Select a well-drained site with full sun most of the day. If you don't have this, try to put them where they get a minimum of six hours of sun. Take a soil sample and apply dolomitic lime if it is needed. The pH should be kept at about 5.5 to 6.2. If there is less than one part magnesium to 10 parts calcium (you only know by taking a soil sample), plan to apply some Epson salts (magnesium sulfate) to correct the magnesium deficiency. One-half handful every few months broadcast over a 3-foot circle should be enough.
Select large fruited bronze muscadines such as Fry, Summit, Granny Val, Tara, and Triumph for the bulk of your planting. Muscadine varieties can be either female or perfect flowered. Female varieties require cross pollination from perfect flowered varieties. Perfect flowered varieties will produce fruit by themselves. For best results, at least every third row should be the perfect flowered. The pollen is mostly wind borne.
Good black muscadines to consider for our area are Cowart, Loomis, Nesbit and Noble. One the oldest and most planted muscadines is the Scuppernong. In fact, people use the terms muscadines and scuppernongs interchangeably, even though Scuppernong is just a variety of muscadine. Scuppernongs are fine, but the above mentioned are superior varieties.

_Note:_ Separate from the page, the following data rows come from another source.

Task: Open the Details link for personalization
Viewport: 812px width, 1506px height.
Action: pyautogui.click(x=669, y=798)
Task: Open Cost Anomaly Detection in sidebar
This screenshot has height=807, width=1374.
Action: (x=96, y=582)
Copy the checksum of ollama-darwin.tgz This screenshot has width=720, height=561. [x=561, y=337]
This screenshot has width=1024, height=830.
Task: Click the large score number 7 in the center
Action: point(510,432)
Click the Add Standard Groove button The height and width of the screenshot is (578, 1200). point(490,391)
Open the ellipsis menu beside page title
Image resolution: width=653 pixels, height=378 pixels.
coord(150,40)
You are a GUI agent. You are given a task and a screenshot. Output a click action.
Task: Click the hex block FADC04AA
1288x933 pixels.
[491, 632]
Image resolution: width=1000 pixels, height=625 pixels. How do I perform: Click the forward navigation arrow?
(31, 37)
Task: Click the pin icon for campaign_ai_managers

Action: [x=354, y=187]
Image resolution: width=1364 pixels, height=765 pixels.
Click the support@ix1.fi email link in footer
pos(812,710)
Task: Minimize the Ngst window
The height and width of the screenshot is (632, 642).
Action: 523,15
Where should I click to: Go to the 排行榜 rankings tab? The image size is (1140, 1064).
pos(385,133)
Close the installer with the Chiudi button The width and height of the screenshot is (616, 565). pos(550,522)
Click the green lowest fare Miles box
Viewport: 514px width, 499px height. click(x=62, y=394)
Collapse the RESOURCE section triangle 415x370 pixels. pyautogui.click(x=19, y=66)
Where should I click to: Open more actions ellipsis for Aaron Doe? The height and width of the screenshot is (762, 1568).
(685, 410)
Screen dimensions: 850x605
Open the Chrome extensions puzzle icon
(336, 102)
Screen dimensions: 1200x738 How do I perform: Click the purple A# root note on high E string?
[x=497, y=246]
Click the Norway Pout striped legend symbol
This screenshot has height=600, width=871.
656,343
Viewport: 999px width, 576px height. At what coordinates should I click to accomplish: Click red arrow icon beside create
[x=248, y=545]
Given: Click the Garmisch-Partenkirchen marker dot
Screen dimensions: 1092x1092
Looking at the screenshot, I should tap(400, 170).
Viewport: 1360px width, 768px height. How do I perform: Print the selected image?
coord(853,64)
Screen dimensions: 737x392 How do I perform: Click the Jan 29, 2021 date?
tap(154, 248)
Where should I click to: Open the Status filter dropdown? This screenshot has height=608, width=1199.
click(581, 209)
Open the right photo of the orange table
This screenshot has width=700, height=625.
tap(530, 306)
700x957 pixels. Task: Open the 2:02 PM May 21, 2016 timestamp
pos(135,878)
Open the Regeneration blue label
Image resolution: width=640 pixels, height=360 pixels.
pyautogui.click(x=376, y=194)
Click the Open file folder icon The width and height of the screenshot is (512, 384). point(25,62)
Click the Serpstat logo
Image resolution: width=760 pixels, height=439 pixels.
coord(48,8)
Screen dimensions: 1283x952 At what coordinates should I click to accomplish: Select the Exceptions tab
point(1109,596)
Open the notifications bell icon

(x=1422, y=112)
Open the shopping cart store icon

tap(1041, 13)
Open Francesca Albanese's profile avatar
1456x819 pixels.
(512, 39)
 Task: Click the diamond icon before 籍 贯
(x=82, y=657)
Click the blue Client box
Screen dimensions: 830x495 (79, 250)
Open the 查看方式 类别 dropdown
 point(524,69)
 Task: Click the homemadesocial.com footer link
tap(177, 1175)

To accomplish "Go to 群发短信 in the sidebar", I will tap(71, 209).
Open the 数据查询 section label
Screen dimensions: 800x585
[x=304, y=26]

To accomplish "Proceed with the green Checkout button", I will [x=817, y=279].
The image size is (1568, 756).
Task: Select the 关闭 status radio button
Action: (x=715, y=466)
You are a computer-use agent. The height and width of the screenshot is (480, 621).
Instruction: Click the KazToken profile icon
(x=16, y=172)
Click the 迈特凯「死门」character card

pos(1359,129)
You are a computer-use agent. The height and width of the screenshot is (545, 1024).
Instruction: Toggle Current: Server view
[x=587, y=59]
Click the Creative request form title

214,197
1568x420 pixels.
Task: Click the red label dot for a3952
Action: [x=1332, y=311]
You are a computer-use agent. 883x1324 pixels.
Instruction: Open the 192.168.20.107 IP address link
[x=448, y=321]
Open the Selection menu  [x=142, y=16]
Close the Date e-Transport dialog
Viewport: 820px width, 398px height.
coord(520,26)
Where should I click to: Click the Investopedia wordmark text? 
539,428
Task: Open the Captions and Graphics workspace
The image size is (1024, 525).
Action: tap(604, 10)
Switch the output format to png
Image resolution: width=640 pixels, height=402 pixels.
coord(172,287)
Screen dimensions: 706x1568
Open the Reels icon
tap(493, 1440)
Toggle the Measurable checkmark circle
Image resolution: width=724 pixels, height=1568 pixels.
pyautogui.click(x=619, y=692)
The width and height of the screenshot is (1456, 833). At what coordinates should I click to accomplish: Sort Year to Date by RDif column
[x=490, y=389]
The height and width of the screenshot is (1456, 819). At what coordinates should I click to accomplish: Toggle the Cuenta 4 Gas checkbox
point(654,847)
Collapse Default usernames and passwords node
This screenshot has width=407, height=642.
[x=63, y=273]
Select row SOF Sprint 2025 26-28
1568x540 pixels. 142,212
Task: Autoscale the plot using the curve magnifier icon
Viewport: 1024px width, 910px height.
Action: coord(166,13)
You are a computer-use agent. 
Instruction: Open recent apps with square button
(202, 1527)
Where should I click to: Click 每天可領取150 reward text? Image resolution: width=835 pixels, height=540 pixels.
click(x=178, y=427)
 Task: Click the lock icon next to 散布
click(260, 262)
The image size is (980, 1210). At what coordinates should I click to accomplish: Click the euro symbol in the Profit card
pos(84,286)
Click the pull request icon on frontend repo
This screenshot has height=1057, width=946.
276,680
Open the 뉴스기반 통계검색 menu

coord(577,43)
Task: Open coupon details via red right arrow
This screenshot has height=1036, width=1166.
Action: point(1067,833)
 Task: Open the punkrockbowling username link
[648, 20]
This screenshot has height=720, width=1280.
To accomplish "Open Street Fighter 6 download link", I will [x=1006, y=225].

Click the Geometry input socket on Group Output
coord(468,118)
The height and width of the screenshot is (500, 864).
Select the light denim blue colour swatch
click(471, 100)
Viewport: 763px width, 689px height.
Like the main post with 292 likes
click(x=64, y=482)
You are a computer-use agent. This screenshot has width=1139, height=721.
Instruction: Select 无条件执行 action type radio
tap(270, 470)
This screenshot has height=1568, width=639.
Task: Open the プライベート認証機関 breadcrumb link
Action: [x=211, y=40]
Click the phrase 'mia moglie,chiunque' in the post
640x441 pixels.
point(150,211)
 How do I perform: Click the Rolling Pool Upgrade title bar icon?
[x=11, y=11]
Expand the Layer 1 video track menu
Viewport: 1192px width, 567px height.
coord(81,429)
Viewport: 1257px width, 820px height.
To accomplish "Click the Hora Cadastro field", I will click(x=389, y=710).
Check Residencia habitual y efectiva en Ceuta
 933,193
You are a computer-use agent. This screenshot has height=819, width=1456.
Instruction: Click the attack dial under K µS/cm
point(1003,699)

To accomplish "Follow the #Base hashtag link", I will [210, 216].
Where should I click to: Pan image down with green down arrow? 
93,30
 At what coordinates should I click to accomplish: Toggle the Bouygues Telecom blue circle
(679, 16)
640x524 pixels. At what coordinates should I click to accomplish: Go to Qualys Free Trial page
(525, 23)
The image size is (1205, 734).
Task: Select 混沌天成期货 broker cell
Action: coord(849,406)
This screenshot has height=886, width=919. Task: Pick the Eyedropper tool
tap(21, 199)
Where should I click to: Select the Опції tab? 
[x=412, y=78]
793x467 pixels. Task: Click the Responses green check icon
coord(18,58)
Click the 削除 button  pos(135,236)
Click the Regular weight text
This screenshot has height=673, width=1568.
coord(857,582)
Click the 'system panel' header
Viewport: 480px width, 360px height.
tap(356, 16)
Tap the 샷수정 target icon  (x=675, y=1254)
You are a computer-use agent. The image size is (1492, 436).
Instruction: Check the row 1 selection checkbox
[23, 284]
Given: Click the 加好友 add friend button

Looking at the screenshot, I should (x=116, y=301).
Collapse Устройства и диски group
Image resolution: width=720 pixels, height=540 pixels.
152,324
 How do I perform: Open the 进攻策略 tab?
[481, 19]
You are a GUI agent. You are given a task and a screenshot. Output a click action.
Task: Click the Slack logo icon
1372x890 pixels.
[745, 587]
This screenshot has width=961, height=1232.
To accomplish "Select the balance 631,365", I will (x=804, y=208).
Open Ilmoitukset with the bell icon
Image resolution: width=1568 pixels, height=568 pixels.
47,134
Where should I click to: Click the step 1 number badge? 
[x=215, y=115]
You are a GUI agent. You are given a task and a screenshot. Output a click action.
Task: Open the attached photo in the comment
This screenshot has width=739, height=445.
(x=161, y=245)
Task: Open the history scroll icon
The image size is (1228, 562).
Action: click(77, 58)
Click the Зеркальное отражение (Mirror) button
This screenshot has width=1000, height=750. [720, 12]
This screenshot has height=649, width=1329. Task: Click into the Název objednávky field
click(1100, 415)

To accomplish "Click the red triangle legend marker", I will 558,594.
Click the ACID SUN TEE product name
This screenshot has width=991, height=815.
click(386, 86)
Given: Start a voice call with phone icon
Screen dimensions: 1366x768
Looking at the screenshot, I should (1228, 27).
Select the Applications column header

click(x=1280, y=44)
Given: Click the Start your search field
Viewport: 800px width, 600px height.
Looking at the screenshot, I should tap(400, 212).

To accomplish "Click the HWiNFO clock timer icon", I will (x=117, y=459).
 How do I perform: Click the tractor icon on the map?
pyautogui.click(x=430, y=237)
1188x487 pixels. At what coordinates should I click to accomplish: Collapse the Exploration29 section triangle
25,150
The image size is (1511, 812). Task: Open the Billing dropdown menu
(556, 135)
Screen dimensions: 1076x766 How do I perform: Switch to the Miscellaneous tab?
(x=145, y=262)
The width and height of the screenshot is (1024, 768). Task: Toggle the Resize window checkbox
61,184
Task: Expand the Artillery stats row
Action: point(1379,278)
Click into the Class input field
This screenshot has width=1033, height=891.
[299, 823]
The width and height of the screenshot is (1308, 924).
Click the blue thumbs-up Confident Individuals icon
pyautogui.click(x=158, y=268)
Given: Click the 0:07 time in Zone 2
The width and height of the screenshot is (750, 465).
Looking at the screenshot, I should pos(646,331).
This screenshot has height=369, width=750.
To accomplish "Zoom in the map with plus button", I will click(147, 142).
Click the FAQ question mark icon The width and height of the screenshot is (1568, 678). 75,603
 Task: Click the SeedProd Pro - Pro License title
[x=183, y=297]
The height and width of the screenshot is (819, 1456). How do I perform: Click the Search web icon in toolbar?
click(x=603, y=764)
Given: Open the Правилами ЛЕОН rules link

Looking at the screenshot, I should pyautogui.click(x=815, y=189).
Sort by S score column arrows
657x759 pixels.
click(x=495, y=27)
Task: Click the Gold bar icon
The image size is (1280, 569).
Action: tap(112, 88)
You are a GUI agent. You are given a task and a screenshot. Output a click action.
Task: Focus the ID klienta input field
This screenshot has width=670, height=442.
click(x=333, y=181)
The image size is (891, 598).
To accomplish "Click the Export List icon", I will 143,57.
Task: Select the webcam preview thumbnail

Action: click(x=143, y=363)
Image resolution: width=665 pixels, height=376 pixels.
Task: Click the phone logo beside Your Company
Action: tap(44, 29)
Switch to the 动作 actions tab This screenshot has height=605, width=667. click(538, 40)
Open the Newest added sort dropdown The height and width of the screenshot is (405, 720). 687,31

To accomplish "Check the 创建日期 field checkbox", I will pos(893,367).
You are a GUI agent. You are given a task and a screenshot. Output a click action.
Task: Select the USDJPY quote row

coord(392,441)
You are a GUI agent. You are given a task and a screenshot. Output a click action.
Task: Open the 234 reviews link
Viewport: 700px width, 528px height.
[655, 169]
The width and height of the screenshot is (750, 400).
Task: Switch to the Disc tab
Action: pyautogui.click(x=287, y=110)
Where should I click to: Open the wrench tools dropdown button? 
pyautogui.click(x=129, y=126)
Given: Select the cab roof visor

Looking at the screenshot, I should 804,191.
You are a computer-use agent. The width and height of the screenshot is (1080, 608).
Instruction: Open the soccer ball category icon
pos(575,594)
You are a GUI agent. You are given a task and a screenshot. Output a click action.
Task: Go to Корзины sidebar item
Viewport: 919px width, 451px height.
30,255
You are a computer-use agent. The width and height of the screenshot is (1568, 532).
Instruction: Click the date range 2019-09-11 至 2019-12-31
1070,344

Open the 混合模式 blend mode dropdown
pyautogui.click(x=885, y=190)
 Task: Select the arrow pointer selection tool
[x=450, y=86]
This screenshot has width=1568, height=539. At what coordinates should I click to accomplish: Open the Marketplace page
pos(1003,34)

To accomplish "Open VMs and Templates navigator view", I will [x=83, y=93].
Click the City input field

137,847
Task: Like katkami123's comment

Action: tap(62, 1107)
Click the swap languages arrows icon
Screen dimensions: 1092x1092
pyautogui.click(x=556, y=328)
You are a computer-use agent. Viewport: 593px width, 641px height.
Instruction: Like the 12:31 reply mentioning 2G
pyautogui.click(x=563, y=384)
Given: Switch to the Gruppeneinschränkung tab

Muscadines will require a minimum 20 feet of trellis per plant. The trellis should be very sturdy because the vines live a long time. Use No. 9 wire and posts at least 3 inches in diameter. Because of disease problems, it's probably better to use a single-wire trellis.
Plant your vines this month or in February if possible. Provide a string or stick for the young vine to climb to the wire. Allow only one shoot to grow toward the wire. When it gets about 4 inches from the wire, pinch the tip off to make it branch. Then keep one branch on each side to develop as your arms.
Apply 1/4 pound of 10-10-10 or its equivalent per plant in the early spring of the first growing season. Broadcast the fertilizer over an area 2 feet in diameter but avoid placing fertilizer within 6 inches of the trunk. Additional nitrogen, applied in late May and early July, will help growth the first season. Sidedress with 2 ounces of ammonium nitrate (34 percent N) in the May and July applications.
During the second year, three applications of fertilizer should be made. The timing and method of applications should be the same as the year before. However, double the rate and increase the diameter of the broadcast circle to 3 feet.
For the third year, if the vine has grown well the first two years and you expect a crop, apply 2 pounds of 10-10-10 per vine in March. Apply 1 pound of the same in May. Broadcast in a 6-foot circle. If plants have not done well, fertilize as instructed for the second year.
For established vines, apply 3 to 5 pounds of 10-10-10 or equivalent in March of each year. Then apply 1/2 pound of ammonium nitrate around June 1. Check the soil pH about every three to five years.
Occasionally insects and diseases may be severe enough to warrant spraying. Use a fruit tree spray, which a garden center will have.
Keeping weeds down the first year is important. This can be accomplished by shallow cultivation or a careful application of glyphosate (Roundup). Protect the young vine with something like a milk carton or aluminum foil.